The company expects to save nearly $500 million a year through these
organization changes.
"Royal
Dutch Shell is in a good position to drive new, standardized ways of working
through the company, to reduce complexity and speed up decision making," said
Shell
CEO Jeroen van der Veer in his strategic statement released earlier this
month. "Operational synergies and cost savings should add some
$0.5 billion to earnings each year, across the medium term."
Despite
oil prices selling at record highs on world markets, a Shell and oil companies
have come under increasing profit pressures as the cost of exploration and
refining crude increases and erodes retail profits.
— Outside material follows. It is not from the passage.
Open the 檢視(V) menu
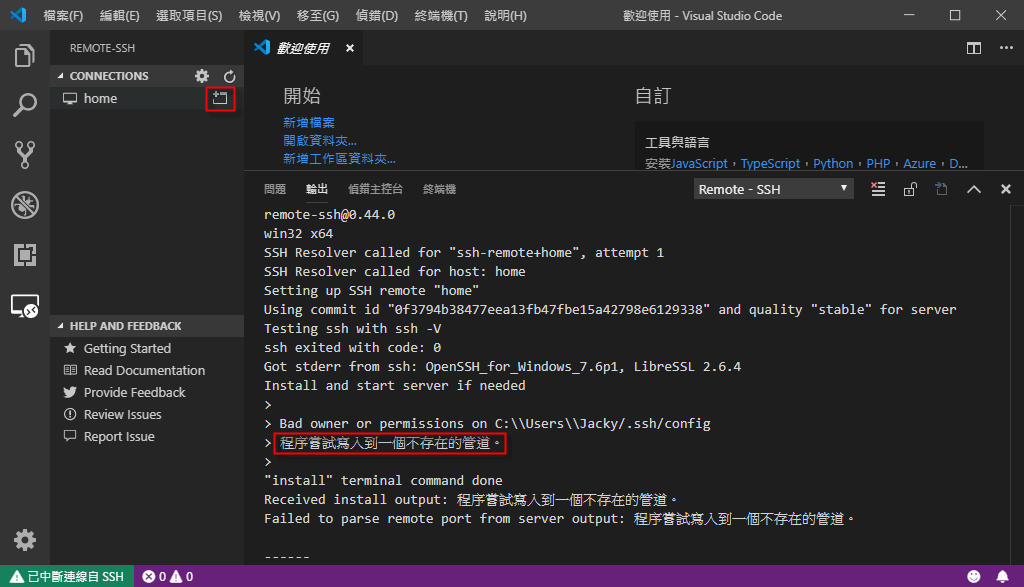Viewport: 1024px width, 587px height. (259, 15)
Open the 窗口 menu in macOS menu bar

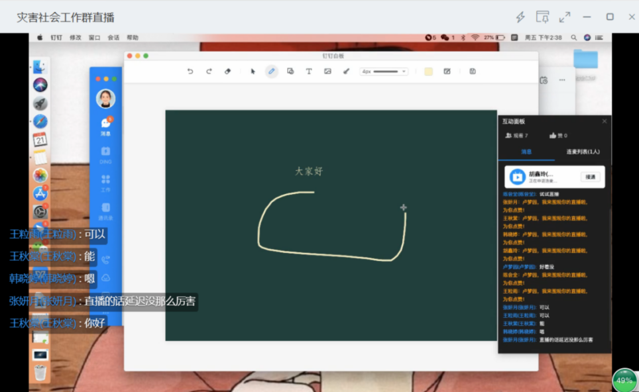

In published reports, van
der Veer has said that Shell’s production costs have increased more than 65
percent since 2005.
Shell
reportedly began notifying its 3,600 IT workforce of its outsourcing plans
earlier this month. The Anglo-Dutch company is mum on details, but stated in
previous interviews that roughly 40 percent of its current IT staff is
compromised of contractors. That means upwards of 1,800 full-time Shell
employees could be affected by the outsourcing plan.
AT&T,
EDS and Deutsche Telekom are reported
as the leading contenders for the massive outsource contract. The company
expects to implement the outsourcing plan by June.
One
obstacle standing in the way of Shell's IT plans is union opposition.
Amicus, a large U.K.-based manufacturing union, is challenging the plan because
of previous changes in employee compensation plans.
Under
revisions enacted last summer, Shell employees who lose their jobs because
their positions were rendered redundant by other means would receive a package
worth 50,000 British pounds (roughly $100,000). Previous to the change, workers
were entitled to 200,000 pounds ($400,000).
There is
no word on what, if any, actions the union may take to stall Shell's
outsourcing plan.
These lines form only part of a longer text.